Lung assist devices manufacturer ALung Technologies has obtained expedited access pathway (EAP) designation and priority processing status from the US Food and Drug Administration (FDA) for its Hemolung respiratory assist system (RAS).

The firm has developed Hemolung RAS to provide respiratory dialysis by removing carbon dioxide directly from the blood, helping in speedy recovery of patients with acute respiratory failure.

FDA has designed the new EAP program to facilitate rapid patient access to breakthrough technologies intended to treat or diagnose life-threatening or irreversibly debilitating diseases or conditions.

The device needs to meet one or more criteria, demonstrating that it addresses an unmet clinical need, to qualify for the program.

FDA admitted that the device may represent a breakthrough technology that provides a clinically meaningful advantage over existing legally marketed technology in its designation of EAP for the Hemolung RAS.

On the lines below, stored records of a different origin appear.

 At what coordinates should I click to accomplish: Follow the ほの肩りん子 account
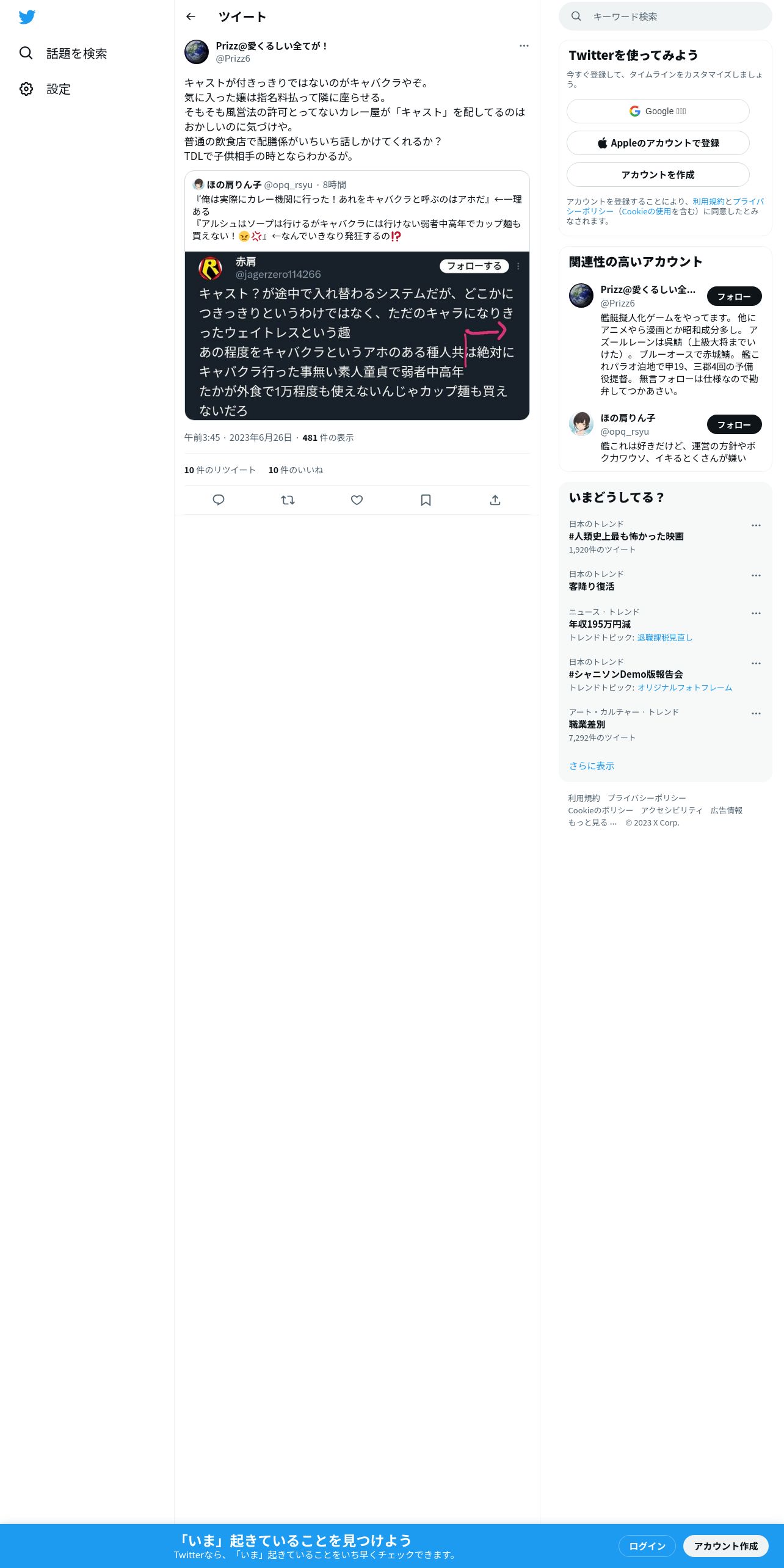(735, 424)
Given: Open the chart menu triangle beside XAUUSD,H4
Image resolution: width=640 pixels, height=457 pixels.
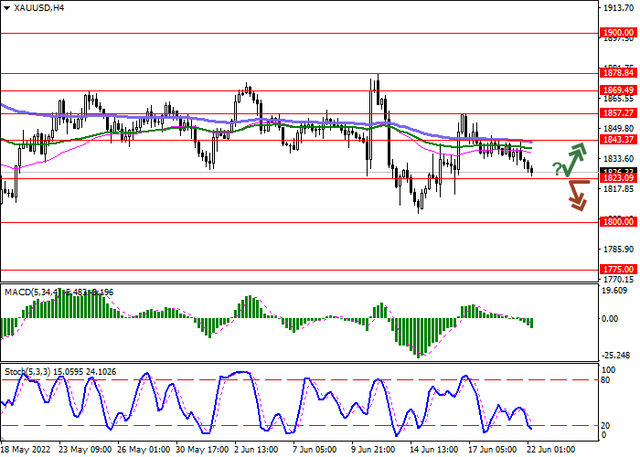Looking at the screenshot, I should point(9,8).
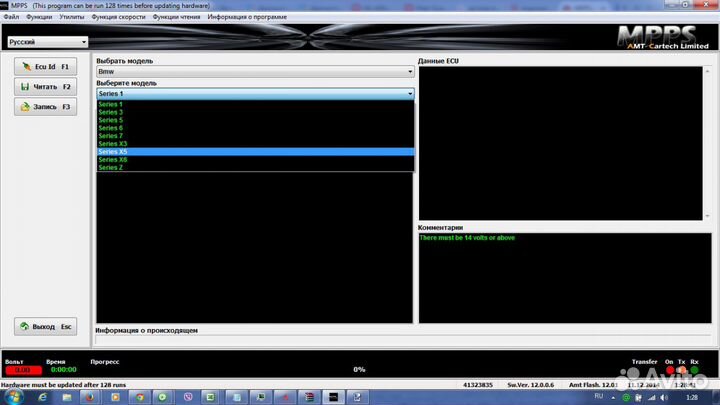Collapse the Series 1 model dropdown

click(409, 93)
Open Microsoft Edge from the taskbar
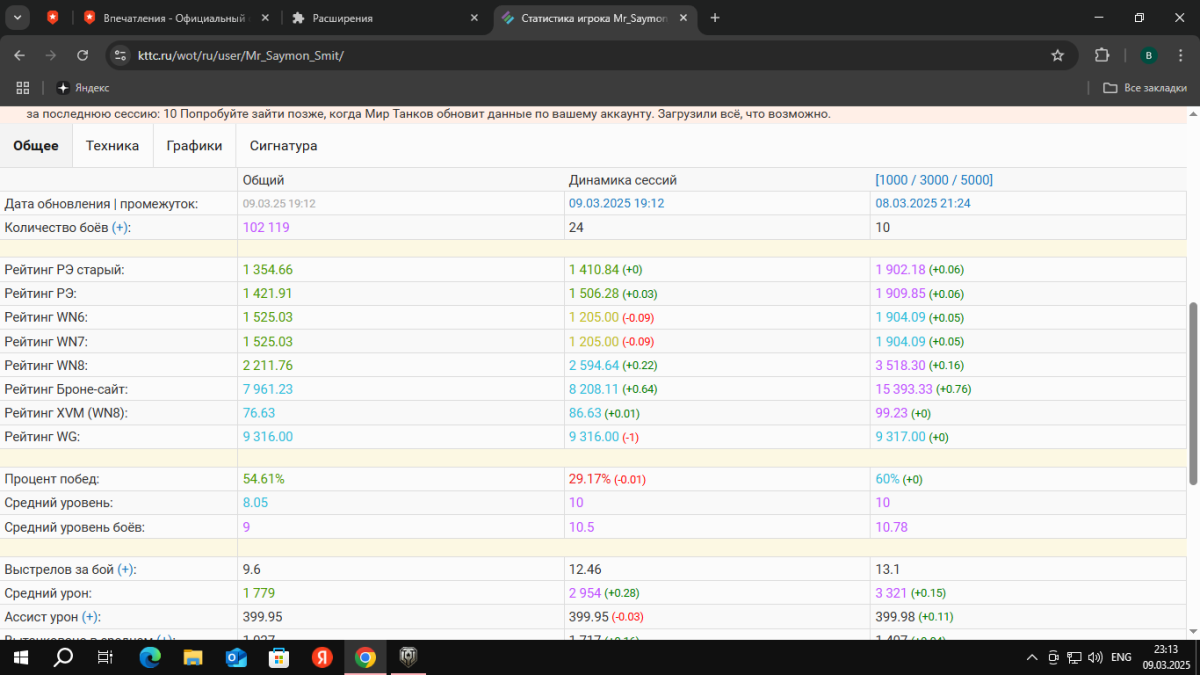Viewport: 1200px width, 675px height. (x=150, y=657)
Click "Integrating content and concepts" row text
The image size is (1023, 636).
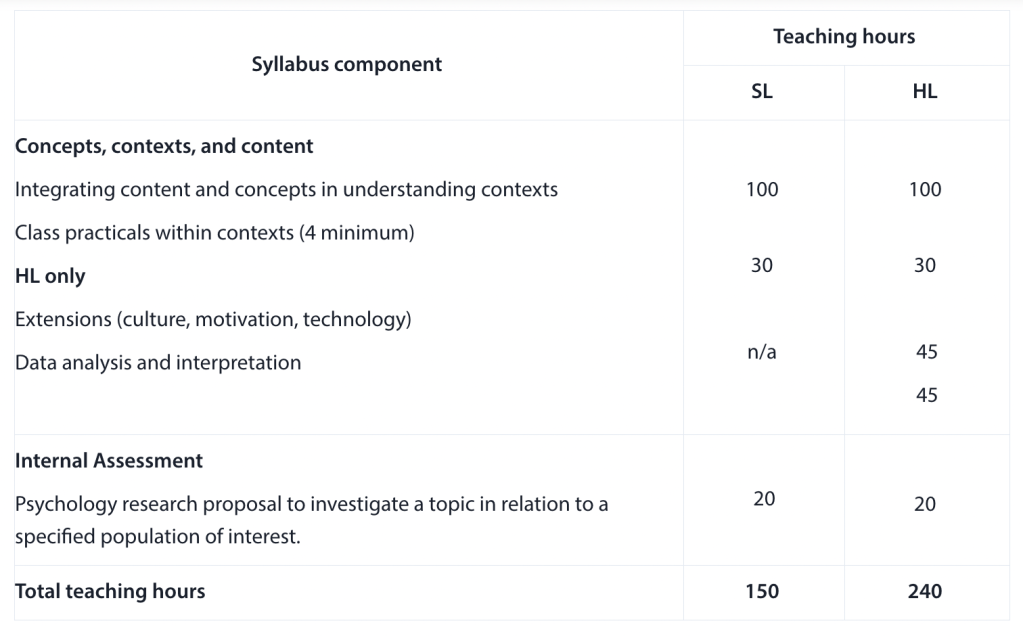(286, 189)
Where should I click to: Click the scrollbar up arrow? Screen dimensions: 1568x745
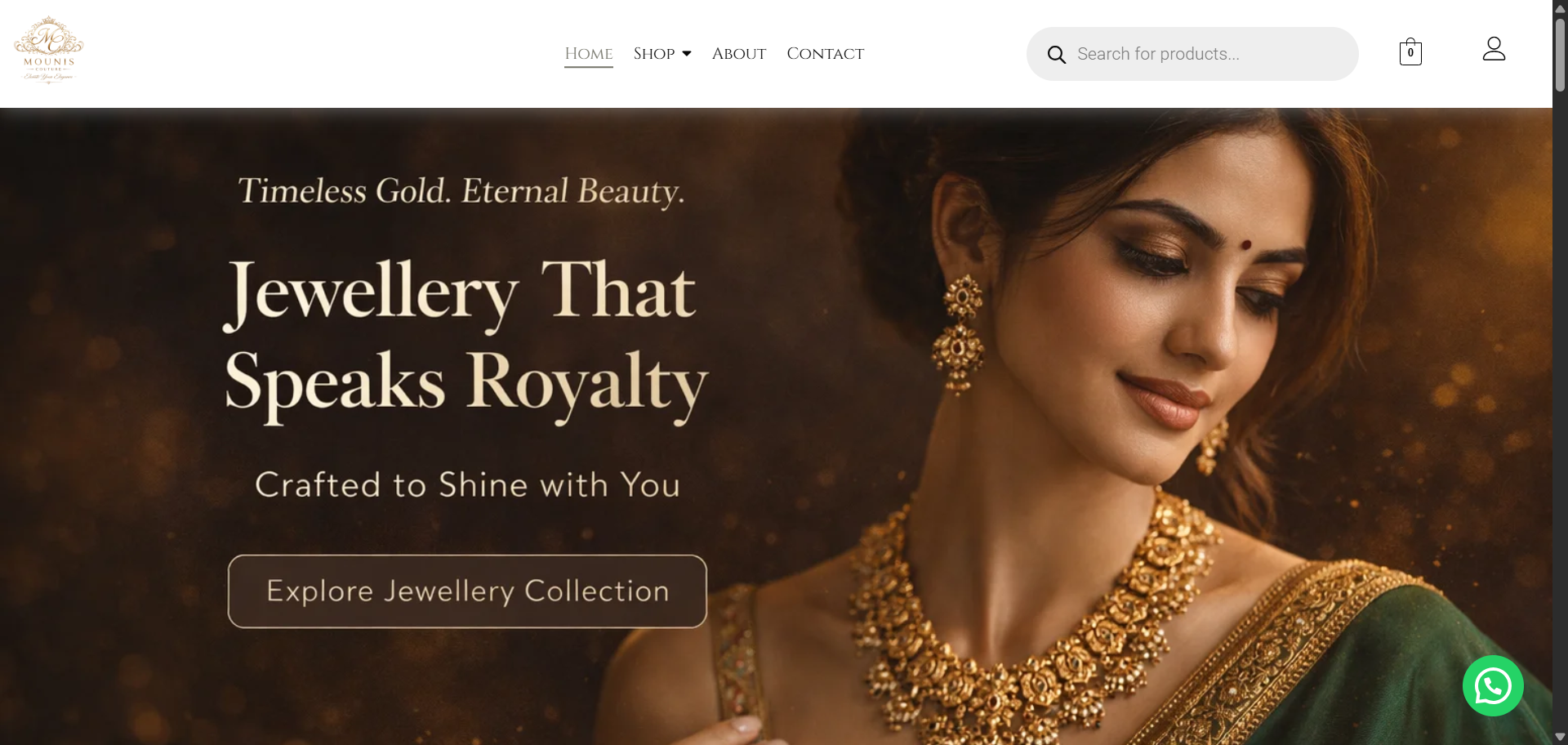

ALung Technologies chairman and CEO Peter DeComo said: "The EAP designation further validates that the current standard of care for COPD patients experiencing acute exacerbations can be improved," said Peter DeComo, Chairman and CEO of ALung.

"As one of the first companies selected for this program, we look forward to working with the FDA to make the Hemolung technology available in the United States as soon as possible."

Hemolung RAS obtained CE mark approval in 2013, and is also approved in 34 countries outside of the US, including Europe, Canada, and Australia.

In June this year, the firm received CE mark approval for its new Hemolung XG4 Cartridge and Catheter kits, which were designed for use under Hemolung RAS to provide respiratory dialysis.